[STUDY MATERIAL]

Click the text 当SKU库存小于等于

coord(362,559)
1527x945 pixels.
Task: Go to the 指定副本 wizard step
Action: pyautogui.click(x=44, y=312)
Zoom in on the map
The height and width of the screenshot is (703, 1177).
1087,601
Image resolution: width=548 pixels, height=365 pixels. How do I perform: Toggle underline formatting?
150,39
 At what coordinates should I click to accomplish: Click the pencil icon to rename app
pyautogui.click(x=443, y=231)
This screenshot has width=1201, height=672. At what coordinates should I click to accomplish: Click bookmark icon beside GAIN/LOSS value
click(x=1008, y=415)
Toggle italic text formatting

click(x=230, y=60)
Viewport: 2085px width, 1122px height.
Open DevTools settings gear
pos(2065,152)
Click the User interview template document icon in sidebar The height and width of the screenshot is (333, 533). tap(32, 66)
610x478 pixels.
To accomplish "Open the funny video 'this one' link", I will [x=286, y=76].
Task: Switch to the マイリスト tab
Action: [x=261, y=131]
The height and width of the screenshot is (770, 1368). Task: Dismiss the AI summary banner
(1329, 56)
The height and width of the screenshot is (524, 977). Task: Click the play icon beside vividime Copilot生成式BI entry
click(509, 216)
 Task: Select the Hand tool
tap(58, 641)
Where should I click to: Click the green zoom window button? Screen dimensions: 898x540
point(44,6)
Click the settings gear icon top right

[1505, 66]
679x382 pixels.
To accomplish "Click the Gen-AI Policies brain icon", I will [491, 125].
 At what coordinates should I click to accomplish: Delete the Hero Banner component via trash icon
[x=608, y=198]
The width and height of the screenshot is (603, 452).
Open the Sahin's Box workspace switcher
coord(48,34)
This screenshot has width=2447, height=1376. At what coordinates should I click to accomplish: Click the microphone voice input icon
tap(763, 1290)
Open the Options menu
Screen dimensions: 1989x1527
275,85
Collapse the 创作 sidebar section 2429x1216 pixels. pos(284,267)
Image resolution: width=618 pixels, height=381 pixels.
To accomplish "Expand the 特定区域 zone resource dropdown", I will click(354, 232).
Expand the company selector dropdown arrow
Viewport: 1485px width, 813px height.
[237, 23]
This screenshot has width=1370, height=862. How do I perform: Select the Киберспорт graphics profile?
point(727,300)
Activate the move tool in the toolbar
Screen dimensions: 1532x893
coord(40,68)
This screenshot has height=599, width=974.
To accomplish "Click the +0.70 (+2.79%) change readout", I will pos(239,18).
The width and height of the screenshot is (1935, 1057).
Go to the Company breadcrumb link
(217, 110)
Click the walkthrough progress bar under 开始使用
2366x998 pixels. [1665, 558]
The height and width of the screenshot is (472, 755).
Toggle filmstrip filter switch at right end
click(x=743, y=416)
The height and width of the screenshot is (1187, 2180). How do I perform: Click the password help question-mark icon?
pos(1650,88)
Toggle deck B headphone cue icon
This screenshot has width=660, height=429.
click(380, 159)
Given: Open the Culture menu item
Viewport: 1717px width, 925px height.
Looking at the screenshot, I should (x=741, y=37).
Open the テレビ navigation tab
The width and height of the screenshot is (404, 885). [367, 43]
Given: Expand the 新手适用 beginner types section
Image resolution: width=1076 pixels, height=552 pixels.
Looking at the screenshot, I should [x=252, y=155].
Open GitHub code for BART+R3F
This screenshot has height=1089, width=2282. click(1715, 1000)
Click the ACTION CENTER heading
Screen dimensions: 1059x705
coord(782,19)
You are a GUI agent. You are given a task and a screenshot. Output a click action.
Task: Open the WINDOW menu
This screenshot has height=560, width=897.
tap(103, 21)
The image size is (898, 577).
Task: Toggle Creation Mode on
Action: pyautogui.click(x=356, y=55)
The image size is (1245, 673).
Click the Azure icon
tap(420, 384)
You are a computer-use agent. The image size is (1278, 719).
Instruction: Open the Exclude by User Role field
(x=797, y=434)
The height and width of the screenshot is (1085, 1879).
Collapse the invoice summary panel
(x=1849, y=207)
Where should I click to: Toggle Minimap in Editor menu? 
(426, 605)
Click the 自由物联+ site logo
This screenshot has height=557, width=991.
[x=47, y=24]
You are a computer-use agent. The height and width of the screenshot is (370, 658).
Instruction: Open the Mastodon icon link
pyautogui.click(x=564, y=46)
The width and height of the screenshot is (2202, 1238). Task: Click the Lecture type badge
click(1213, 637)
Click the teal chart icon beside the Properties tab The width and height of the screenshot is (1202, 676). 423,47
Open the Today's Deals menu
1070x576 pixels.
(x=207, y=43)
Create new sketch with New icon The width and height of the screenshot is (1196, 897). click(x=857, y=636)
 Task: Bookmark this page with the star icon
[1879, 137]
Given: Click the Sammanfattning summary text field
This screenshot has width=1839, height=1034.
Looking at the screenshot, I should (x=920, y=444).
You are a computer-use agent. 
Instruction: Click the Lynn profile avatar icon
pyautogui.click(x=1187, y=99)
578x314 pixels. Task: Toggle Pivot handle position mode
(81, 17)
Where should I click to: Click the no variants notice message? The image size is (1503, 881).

[/STUDY MATERIAL]

The reply should contain all of the entries exactly as shown above.

◆ OUTPUT FOR THIS TASK ◆
Click the text 当SKU库存小于等于

coord(362,559)
1527x945 pixels.
Task: Go to the 指定副本 wizard step
Action: pyautogui.click(x=44, y=312)
Zoom in on the map
The height and width of the screenshot is (703, 1177).
1087,601
Image resolution: width=548 pixels, height=365 pixels. How do I perform: Toggle underline formatting?
150,39
 At what coordinates should I click to accomplish: Click the pencil icon to rename app
pyautogui.click(x=443, y=231)
This screenshot has width=1201, height=672. At what coordinates should I click to accomplish: Click bookmark icon beside GAIN/LOSS value
click(x=1008, y=415)
Toggle italic text formatting

click(x=230, y=60)
Viewport: 2085px width, 1122px height.
Open DevTools settings gear
pos(2065,152)
Click the User interview template document icon in sidebar The height and width of the screenshot is (333, 533). tap(32, 66)
610x478 pixels.
To accomplish "Open the funny video 'this one' link", I will [x=286, y=76].
Task: Switch to the マイリスト tab
Action: [x=261, y=131]
The height and width of the screenshot is (770, 1368). Task: Dismiss the AI summary banner
(1329, 56)
The height and width of the screenshot is (524, 977). Task: Click the play icon beside vividime Copilot生成式BI entry
click(509, 216)
 Task: Select the Hand tool
tap(58, 641)
Where should I click to: Click the green zoom window button? Screen dimensions: 898x540
point(44,6)
Click the settings gear icon top right

[1505, 66]
679x382 pixels.
To accomplish "Click the Gen-AI Policies brain icon", I will [491, 125].
 At what coordinates should I click to accomplish: Delete the Hero Banner component via trash icon
[x=608, y=198]
The width and height of the screenshot is (603, 452).
Open the Sahin's Box workspace switcher
coord(48,34)
This screenshot has width=2447, height=1376. At what coordinates should I click to accomplish: Click the microphone voice input icon
tap(763, 1290)
Open the Options menu
Screen dimensions: 1989x1527
275,85
Collapse the 创作 sidebar section 2429x1216 pixels. pos(284,267)
Image resolution: width=618 pixels, height=381 pixels.
To accomplish "Expand the 特定区域 zone resource dropdown", I will click(354, 232).
Expand the company selector dropdown arrow
Viewport: 1485px width, 813px height.
[237, 23]
This screenshot has width=1370, height=862. How do I perform: Select the Киберспорт graphics profile?
point(727,300)
Activate the move tool in the toolbar
Screen dimensions: 1532x893
coord(40,68)
This screenshot has height=599, width=974.
To accomplish "Click the +0.70 (+2.79%) change readout", I will pos(239,18).
The width and height of the screenshot is (1935, 1057).
Go to the Company breadcrumb link
(217, 110)
Click the walkthrough progress bar under 开始使用
2366x998 pixels. [1665, 558]
The height and width of the screenshot is (472, 755).
Toggle filmstrip filter switch at right end
click(x=743, y=416)
The height and width of the screenshot is (1187, 2180). How do I perform: Click the password help question-mark icon?
pos(1650,88)
Toggle deck B headphone cue icon
This screenshot has width=660, height=429.
click(380, 159)
Given: Open the Culture menu item
Viewport: 1717px width, 925px height.
Looking at the screenshot, I should (x=741, y=37).
Open the テレビ navigation tab
The width and height of the screenshot is (404, 885). [367, 43]
Given: Expand the 新手适用 beginner types section
Image resolution: width=1076 pixels, height=552 pixels.
Looking at the screenshot, I should [x=252, y=155].
Open GitHub code for BART+R3F
This screenshot has height=1089, width=2282. click(1715, 1000)
Click the ACTION CENTER heading
Screen dimensions: 1059x705
coord(782,19)
You are a GUI agent. You are given a task and a screenshot. Output a click action.
Task: Open the WINDOW menu
This screenshot has height=560, width=897.
tap(103, 21)
The image size is (898, 577).
Task: Toggle Creation Mode on
Action: pyautogui.click(x=356, y=55)
The image size is (1245, 673).
Click the Azure icon
tap(420, 384)
You are a computer-use agent. The image size is (1278, 719).
Instruction: Open the Exclude by User Role field
(x=797, y=434)
The height and width of the screenshot is (1085, 1879).
Collapse the invoice summary panel
(x=1849, y=207)
Where should I click to: Toggle Minimap in Editor menu? 
(426, 605)
Click the 自由物联+ site logo
This screenshot has height=557, width=991.
[x=47, y=24]
You are a computer-use agent. The height and width of the screenshot is (370, 658).
Instruction: Open the Mastodon icon link
pyautogui.click(x=564, y=46)
The width and height of the screenshot is (2202, 1238). Task: Click the Lecture type badge
click(1213, 637)
Click the teal chart icon beside the Properties tab The width and height of the screenshot is (1202, 676). 423,47
Open the Today's Deals menu
1070x576 pixels.
(x=207, y=43)
Create new sketch with New icon The width and height of the screenshot is (1196, 897). click(x=857, y=636)
 Task: Bookmark this page with the star icon
[1879, 137]
Given: Click the Sammanfattning summary text field
This screenshot has width=1839, height=1034.
Looking at the screenshot, I should (x=920, y=444).
You are a computer-use agent. 
Instruction: Click the Lynn profile avatar icon
pyautogui.click(x=1187, y=99)
578x314 pixels. Task: Toggle Pivot handle position mode
(81, 17)
Where should I click to: Click the no variants notice message? The image size is (1503, 881).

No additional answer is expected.